Below are the records. Retype exactly the lines between the lines holding "Lanciano (655, 1412)" and "Teramo (611, 28)", inclusive.

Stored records
• • • • • • •

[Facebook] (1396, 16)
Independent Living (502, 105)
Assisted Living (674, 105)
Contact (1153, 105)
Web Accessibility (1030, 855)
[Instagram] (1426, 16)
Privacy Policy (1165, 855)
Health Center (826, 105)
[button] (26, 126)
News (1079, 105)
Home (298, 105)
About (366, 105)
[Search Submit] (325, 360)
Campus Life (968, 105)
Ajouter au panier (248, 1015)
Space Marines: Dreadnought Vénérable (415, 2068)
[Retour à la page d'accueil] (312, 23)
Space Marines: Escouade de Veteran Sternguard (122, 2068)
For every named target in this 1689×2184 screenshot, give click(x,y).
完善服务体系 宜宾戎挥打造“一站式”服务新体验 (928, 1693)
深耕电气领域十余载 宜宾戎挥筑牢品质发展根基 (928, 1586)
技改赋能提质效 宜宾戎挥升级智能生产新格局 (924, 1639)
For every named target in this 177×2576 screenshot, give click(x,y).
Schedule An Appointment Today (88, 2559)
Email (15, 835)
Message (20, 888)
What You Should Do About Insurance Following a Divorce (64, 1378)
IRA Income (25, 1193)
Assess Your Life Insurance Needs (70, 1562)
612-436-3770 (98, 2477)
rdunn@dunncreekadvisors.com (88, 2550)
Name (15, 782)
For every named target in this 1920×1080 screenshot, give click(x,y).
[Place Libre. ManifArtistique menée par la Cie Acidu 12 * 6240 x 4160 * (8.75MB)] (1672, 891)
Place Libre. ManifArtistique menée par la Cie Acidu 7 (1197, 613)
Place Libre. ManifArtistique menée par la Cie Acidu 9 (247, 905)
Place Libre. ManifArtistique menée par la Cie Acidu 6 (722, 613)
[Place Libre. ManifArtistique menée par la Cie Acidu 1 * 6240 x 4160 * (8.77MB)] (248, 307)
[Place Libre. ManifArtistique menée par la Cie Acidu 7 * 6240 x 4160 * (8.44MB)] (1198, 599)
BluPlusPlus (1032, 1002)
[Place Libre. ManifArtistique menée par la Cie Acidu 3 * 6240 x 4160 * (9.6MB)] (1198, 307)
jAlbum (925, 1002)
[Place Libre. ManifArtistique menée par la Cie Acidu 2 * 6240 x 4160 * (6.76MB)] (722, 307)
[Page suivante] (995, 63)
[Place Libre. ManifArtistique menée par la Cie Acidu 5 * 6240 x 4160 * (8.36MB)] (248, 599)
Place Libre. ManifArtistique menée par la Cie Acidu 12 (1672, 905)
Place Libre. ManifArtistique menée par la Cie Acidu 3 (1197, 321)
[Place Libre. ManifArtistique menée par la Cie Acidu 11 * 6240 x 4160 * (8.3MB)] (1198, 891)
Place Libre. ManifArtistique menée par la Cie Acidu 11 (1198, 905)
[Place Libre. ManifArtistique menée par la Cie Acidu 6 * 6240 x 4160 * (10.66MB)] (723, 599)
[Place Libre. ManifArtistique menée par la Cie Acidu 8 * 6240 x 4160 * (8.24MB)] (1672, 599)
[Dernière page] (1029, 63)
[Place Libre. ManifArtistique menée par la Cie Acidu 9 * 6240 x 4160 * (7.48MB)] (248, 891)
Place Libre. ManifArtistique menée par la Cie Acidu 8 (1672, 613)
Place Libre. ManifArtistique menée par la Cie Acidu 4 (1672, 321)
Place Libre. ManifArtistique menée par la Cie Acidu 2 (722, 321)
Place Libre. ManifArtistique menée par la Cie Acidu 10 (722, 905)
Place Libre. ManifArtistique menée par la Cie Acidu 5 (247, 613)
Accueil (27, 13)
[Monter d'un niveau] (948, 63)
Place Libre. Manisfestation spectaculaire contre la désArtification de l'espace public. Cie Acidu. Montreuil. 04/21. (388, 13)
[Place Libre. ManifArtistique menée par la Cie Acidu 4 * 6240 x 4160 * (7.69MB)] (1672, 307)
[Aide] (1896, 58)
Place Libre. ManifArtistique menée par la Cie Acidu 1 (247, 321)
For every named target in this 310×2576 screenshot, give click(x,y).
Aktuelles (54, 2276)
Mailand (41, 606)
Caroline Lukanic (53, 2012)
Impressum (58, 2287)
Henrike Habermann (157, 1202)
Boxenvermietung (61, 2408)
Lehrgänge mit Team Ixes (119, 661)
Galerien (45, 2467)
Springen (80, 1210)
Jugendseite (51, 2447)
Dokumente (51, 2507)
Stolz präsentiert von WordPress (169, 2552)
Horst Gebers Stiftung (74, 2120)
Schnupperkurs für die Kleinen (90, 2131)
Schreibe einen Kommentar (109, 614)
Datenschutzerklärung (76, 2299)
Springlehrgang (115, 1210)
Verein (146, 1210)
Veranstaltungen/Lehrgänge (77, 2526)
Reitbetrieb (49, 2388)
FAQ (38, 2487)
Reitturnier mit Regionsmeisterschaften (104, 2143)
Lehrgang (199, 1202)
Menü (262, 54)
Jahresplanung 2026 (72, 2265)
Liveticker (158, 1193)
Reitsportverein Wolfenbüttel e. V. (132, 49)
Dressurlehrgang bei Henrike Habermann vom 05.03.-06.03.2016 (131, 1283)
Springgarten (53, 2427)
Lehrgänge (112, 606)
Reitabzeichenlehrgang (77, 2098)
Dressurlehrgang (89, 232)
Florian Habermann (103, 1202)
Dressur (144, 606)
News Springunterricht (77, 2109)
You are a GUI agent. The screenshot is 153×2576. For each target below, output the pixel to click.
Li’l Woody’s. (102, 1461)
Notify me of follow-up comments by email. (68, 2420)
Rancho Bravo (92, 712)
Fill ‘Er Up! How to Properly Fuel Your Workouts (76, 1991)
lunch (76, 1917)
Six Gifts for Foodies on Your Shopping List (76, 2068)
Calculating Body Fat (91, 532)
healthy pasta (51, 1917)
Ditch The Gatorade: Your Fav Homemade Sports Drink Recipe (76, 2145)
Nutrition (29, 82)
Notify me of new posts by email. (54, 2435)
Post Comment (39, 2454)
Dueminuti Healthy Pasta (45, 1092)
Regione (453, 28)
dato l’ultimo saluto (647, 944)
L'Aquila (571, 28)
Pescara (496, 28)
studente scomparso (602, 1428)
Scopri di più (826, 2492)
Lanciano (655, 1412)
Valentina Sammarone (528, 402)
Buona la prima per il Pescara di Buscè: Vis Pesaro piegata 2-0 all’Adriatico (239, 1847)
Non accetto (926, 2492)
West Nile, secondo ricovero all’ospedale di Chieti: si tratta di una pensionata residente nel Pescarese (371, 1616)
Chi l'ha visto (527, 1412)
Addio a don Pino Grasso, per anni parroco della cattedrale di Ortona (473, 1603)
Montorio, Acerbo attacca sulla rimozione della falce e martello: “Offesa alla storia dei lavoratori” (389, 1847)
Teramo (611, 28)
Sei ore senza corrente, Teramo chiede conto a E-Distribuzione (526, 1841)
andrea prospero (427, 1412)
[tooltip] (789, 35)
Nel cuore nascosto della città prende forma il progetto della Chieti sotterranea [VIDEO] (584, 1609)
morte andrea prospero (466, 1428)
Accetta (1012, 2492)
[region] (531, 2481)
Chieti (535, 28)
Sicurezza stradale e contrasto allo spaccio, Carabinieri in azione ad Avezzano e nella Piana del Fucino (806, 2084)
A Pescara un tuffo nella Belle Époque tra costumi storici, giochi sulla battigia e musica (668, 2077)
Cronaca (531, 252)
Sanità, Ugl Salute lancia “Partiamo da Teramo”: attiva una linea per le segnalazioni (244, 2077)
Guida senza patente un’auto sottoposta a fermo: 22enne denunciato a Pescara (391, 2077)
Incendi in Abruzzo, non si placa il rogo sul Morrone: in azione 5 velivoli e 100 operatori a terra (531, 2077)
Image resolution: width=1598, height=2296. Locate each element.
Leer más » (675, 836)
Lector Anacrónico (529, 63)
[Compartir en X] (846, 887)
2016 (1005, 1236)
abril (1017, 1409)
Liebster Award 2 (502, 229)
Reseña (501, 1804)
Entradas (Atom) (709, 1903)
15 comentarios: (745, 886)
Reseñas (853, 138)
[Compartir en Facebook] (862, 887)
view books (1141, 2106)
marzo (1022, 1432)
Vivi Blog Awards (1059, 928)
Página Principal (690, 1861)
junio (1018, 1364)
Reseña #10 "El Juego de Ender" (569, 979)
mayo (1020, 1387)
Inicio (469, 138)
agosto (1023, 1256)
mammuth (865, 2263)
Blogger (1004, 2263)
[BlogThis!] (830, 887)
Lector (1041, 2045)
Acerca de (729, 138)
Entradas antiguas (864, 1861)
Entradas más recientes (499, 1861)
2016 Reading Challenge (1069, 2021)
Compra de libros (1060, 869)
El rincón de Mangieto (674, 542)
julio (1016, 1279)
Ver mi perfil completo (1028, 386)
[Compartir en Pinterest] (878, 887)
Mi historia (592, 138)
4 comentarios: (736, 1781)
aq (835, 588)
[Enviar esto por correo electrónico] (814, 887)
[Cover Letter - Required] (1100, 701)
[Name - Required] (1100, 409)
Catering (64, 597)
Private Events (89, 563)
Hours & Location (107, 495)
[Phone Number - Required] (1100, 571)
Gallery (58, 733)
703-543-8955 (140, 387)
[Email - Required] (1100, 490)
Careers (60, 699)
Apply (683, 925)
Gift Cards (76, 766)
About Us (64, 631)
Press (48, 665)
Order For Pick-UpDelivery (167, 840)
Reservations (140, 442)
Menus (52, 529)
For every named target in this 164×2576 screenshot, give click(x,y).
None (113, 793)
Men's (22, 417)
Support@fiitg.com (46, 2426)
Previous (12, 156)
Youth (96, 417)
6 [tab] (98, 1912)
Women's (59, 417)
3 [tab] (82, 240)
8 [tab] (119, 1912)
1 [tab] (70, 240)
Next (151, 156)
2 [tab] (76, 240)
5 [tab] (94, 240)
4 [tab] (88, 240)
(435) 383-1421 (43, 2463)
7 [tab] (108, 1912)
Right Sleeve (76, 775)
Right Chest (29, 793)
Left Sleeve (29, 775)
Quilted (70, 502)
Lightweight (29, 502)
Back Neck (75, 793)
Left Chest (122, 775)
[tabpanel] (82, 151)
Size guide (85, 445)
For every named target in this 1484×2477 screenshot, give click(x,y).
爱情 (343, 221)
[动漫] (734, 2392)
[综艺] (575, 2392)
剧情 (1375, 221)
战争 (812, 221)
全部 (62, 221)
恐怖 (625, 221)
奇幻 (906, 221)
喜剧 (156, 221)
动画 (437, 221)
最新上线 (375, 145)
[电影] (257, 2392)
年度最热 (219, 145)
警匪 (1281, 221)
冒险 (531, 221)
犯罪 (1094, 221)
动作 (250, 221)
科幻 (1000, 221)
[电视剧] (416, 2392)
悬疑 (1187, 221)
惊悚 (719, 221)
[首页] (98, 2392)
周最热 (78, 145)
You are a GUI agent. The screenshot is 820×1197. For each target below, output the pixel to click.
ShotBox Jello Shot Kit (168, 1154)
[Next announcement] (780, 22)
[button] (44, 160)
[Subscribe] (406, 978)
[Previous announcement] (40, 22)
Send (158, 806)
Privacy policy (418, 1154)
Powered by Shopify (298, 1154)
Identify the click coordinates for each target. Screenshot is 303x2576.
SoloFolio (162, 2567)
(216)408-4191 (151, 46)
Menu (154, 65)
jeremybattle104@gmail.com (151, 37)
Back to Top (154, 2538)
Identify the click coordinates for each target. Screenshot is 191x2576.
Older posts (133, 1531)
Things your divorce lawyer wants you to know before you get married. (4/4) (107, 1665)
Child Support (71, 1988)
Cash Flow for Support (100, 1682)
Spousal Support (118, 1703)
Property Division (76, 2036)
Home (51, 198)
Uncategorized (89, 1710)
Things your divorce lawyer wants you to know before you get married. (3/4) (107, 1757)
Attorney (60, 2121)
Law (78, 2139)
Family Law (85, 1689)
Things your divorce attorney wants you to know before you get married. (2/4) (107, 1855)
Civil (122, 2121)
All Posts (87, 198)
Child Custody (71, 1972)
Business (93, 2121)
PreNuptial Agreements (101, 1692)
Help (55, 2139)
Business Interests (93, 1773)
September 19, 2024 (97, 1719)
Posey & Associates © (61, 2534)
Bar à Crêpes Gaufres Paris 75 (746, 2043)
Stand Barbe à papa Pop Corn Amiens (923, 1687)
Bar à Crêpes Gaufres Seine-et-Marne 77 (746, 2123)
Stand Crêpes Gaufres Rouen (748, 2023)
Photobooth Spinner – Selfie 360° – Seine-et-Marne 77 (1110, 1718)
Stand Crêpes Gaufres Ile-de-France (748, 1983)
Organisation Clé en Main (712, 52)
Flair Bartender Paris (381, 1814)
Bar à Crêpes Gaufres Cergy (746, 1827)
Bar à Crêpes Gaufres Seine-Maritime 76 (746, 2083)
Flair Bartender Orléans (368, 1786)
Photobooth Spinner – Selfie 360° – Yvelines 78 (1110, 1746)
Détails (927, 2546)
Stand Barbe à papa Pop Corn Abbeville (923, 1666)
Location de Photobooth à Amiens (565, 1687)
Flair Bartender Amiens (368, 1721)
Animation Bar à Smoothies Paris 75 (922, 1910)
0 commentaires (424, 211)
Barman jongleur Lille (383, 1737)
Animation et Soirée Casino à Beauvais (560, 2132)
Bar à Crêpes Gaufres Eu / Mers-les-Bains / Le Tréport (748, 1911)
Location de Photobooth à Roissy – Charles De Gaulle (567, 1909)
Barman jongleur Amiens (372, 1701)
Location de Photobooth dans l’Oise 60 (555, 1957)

• • • • • • •

* WRITTEN ANSWER *
Lanciano (655, 1412)
Valentina Sammarone (528, 402)
Buona la prima per il Pescara di Buscè: Vis Pesaro piegata 2-0 all’Adriatico (239, 1847)
Non accetto (926, 2492)
West Nile, secondo ricovero all’ospedale di Chieti: si tratta di una pensionata residente nel Pescarese (371, 1616)
Chi l'ha visto (527, 1412)
Addio a don Pino Grasso, per anni parroco della cattedrale di Ortona (473, 1603)
Montorio, Acerbo attacca sulla rimozione della falce e martello: “Offesa alla storia dei lavoratori” (389, 1847)
Teramo (611, 28)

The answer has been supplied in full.